- _Records supplied_:
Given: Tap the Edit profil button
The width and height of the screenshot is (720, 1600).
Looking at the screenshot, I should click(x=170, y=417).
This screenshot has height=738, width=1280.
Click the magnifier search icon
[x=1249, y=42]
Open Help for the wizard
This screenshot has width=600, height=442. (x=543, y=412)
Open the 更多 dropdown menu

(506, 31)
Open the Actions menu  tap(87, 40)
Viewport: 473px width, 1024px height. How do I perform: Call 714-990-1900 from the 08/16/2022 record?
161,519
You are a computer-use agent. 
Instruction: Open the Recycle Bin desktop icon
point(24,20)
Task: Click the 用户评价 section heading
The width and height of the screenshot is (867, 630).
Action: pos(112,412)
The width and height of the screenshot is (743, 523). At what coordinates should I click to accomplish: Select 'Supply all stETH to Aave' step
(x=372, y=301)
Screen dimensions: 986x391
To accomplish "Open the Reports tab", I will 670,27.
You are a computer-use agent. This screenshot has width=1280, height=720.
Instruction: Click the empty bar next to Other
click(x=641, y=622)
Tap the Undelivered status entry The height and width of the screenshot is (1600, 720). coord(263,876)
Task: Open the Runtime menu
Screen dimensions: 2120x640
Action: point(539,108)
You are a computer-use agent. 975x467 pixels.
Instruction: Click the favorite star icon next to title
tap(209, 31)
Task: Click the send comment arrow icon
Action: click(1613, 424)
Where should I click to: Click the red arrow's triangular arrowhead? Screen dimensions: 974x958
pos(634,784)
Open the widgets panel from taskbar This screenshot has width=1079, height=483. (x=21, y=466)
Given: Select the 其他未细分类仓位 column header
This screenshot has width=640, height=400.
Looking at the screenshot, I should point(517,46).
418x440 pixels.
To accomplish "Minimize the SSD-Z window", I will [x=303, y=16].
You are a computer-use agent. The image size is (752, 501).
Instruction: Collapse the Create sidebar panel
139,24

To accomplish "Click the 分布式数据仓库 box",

- _Work task_: Copy each line of the listing above that includes the word "will".

- _Solved exercise_:
To accomplish "Open the Reports tab", I will 670,27.
To accomplish "Minimize the SSD-Z window", I will [x=303, y=16].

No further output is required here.